My son and I might have to move. That was a selfish thought, but one that felt necessary for my self-preservation. Then again, that wouldn’t be an option now that he for sure knew about the baby and the fact that it was his. When I thought he knew and didn’t care, it had been an option that I was willingly looking into. There was no way he’d let us go without a fight. Besides, I couldn’t take my son from his family. My parents were never going to win a ‘grandparents of the year’ prize. They’d probably see him once every two years, and that was if we traveled to them.

There was a large part of me, when faced with that uncertain future, that wanted to give in and take Marsh at his word that he got it all out of his system. That we could go back to being us, or maybe a better, wiser version of what we once were. We could be a family.

Just as the thought broke free, and felt right, I was pushed into the delivery room, where I would hopefully give birth to our son, very soon. Only, when our nurse turned around, I felt like throwing up.

“Hi,” she called out in a friendly voice. “I’m Gabby and I’ll be your labor and delivery nurse today.” She glanced over my shoulder, and I knew the moment the recognition appeared on her face that I hadn’t been wrong in thinking she was the same woman whose picture was on my phone. The one Cramer sent me of Marsh making out with another woman. The one that forced me to finally block his best friend because I couldn’t take the updates any longer.

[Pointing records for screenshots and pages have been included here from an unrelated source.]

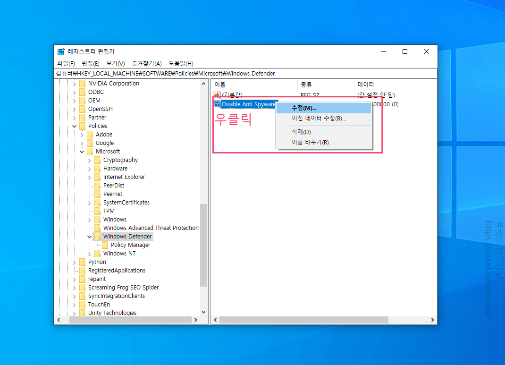Click the open folder icon of Windows Defender
505x365 pixels.
(x=96, y=236)
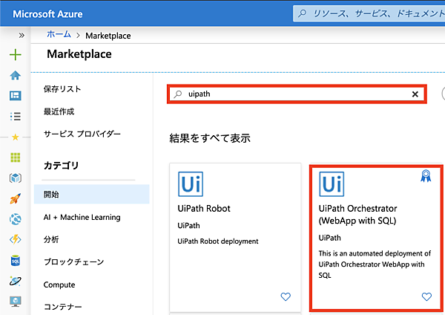The image size is (445, 315).
Task: Open Virtual machines monitor icon
Action: [x=15, y=302]
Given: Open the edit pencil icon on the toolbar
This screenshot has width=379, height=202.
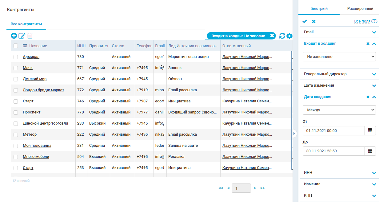Looking at the screenshot, I should 22,36.
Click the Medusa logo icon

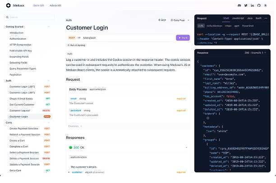point(8,5)
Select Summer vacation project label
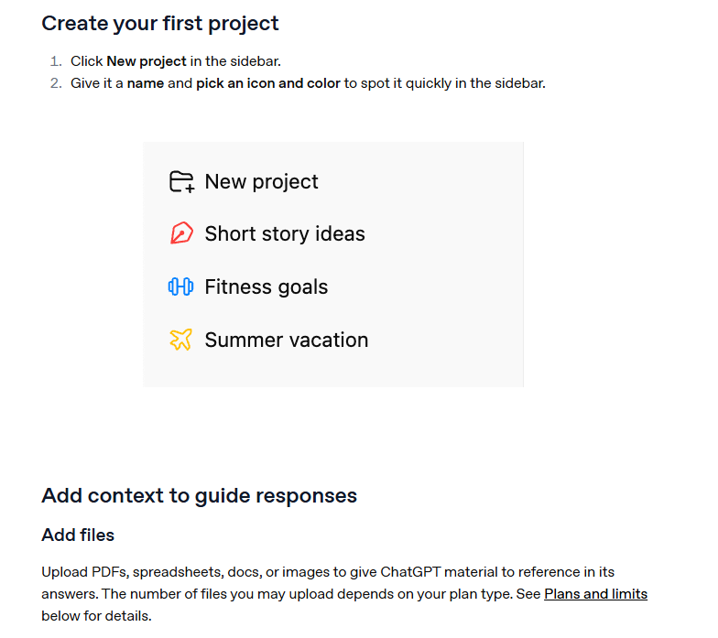Viewport: 718px width, 638px height. [286, 341]
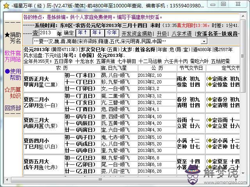Screen dimensions: 250x187
Task: Open ★捐助芳名 in the sidebar
Action: (13, 37)
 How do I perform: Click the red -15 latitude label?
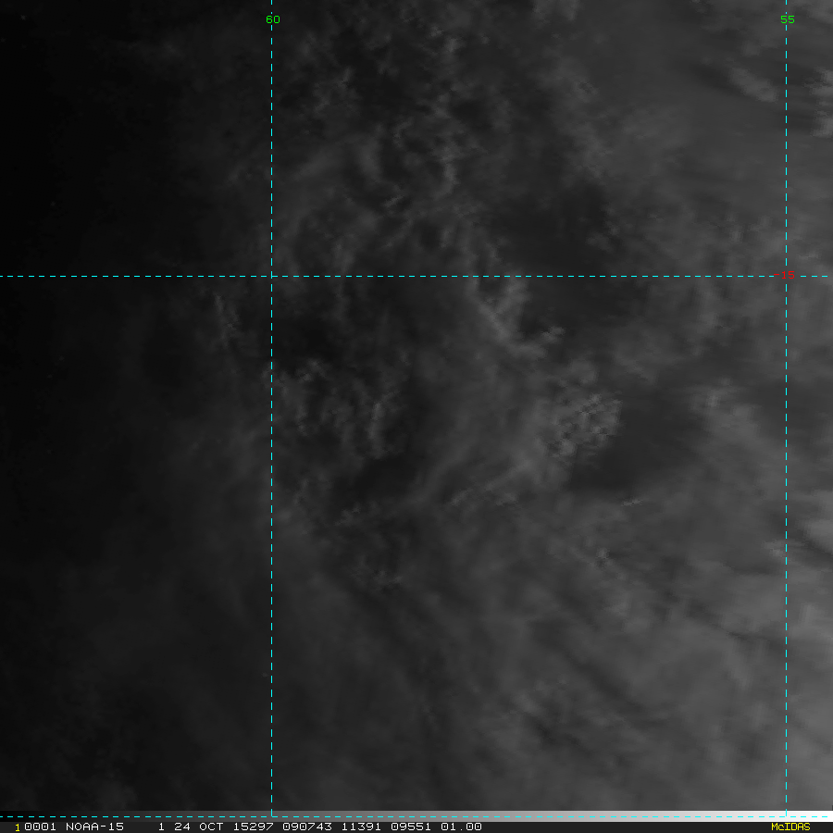point(784,275)
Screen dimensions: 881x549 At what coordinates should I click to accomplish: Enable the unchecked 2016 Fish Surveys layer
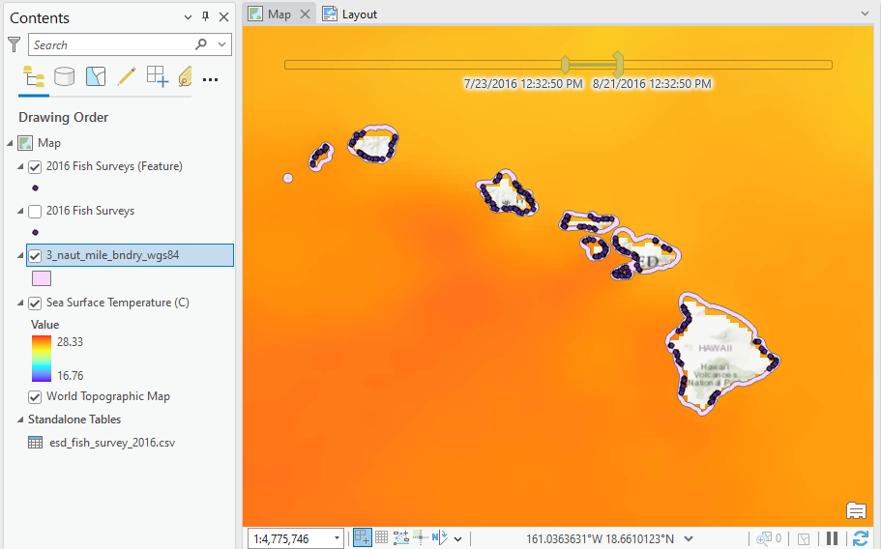point(36,211)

“Marshal! What a surprise,” she stated before bringing her attention back to me, while still speaking to him. “Are you here supporting your sister?”

She couldn’t have known him that well, if she didn’t know his family dynamic better than that. The gleam in her eye told me she was just throwing out a hopeful suggestion. Marsh didn’t get a chance to speak up.

“You need to leave and have a different nurse come tend to me,” I told her in a quiet, even tone.

“Oh!” As the word came out of her mouth she left it hanging there with a surprised little pouty “O” on her lips too.

“Marshal?” She questioned.

“Nope,” I countered immediately. “I’m the one giving birth here, and very soon,” I yelped as another contraction hit me. Once it eased a bit, I glared at her for having not moved. “I will not do that with you in this room.”

“I don’t understand,” she feigned ignorance still, and that pissed me off even more.

“Gabby,” Marsh finally called out. “Please do as Opal asked.”

“Opal?” She cried out in shock. “As in the ex-girlfriend you couldn’t stop talking about that almost ruined our date?”

Marsh sighed, but it was an agitated sound.

I wheeled myself over to the bed and pushed the nurse’s call button repeatedly until a disembodied voice came over the little speaker system in the room.

“Please, come remove Nurse Gabby from my room and get someone in here who can catch my baby before he falls out of my vagina!”

There. That should get people moving.

A flurry of activity happened after that. Gabby was pushed out of the room, but no one had time to ask the all-important question of why. Instead, I screamed bloody murder as the doctor and two nurses helped me from the chair onto the bed and quickly assembled it into something akin to what Dr. Burns had in his office.

“Dr. Burns,” I requested through clenched teeth as the urge to bear down hit me hard. There was no way I could form a full sentence.

“He’s on the way, sweetie. We notified him the minute you gave us your information.”